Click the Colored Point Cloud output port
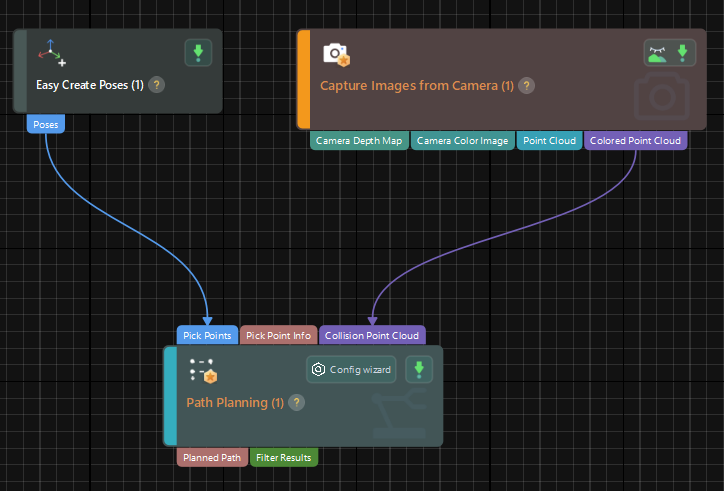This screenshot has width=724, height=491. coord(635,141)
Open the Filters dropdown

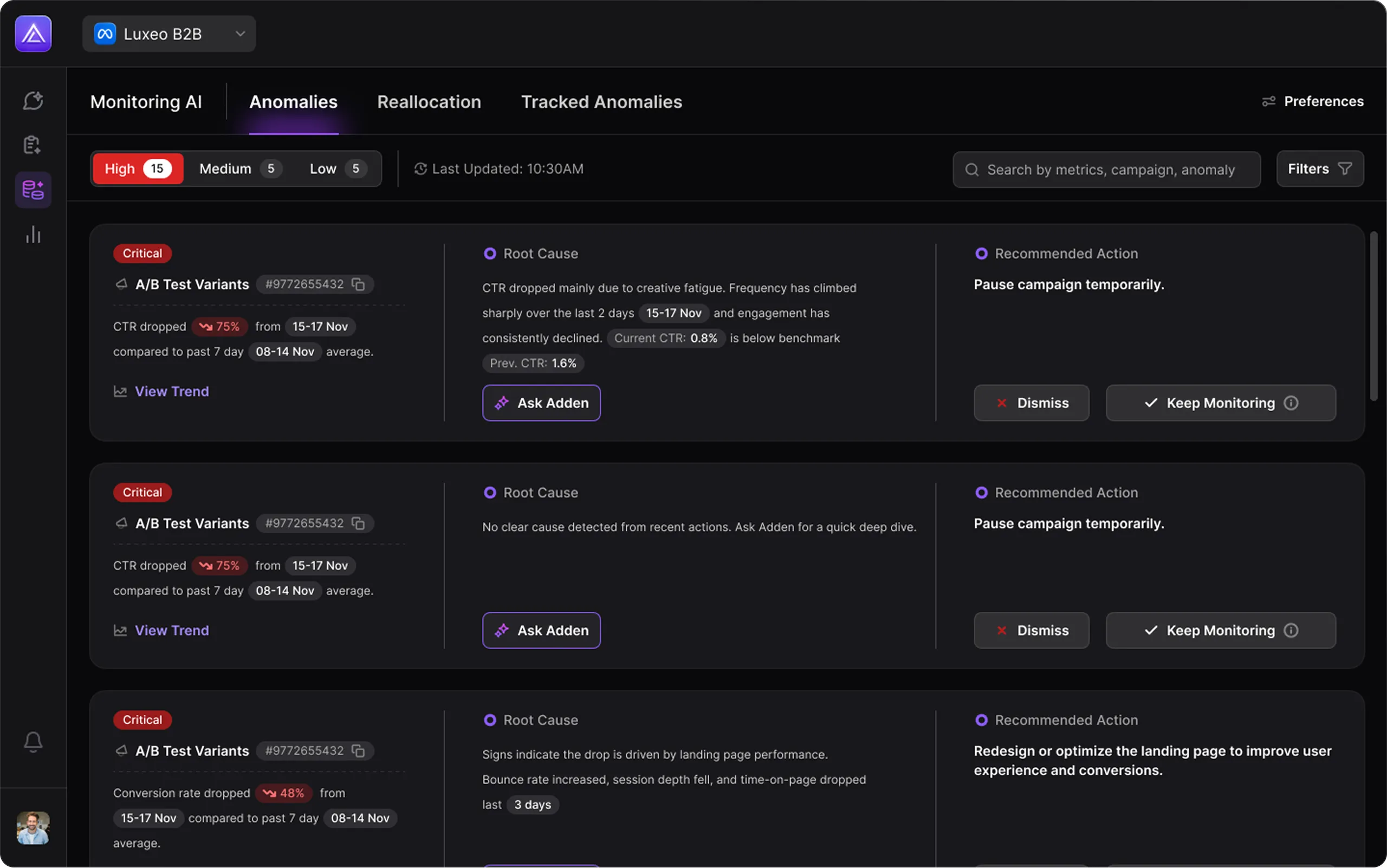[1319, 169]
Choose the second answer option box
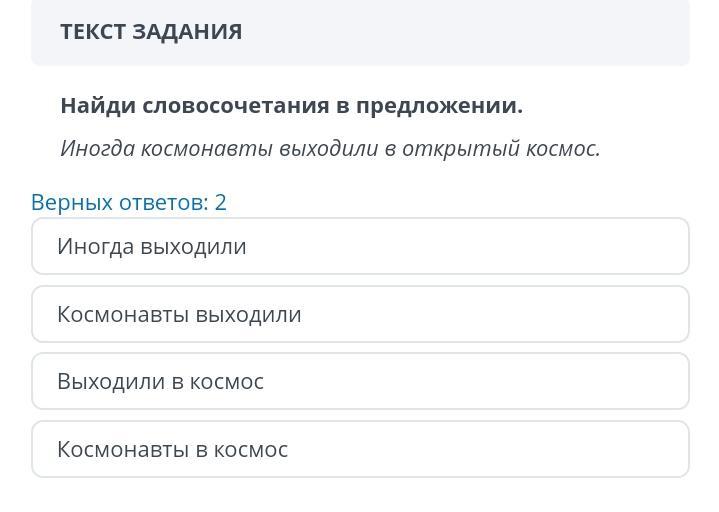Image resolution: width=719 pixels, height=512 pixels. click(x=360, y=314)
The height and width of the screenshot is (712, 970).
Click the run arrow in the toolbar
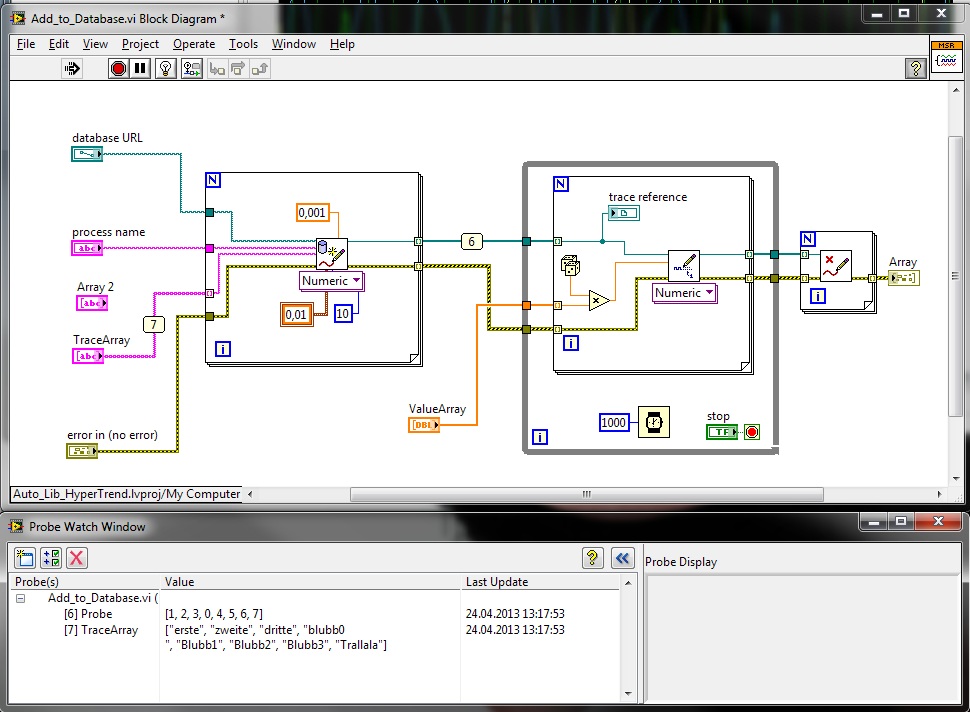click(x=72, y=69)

◆ **To be done**: Render the entries as a Markdown table with the columns "Row" and "Text", beginning at the first line and stopping after the line that contains "Image resolution: width=719". Number each row, skip blank lines, and leave the pictures out.

◆ **Result for this exercise**:
| Row | Text |
|---|---|
| 1 | Click the Colored Point Cloud output port |
| 2 | This screenshot has width=724, height=491. coord(635,141) |
| 3 | Open the Filters dropdown |
| 4 | [1319, 169] |
| 5 | Choose the second answer option box |
| 6 | Image resolution: width=719 pixels, height=512 pixels. click(x=360, y=314) |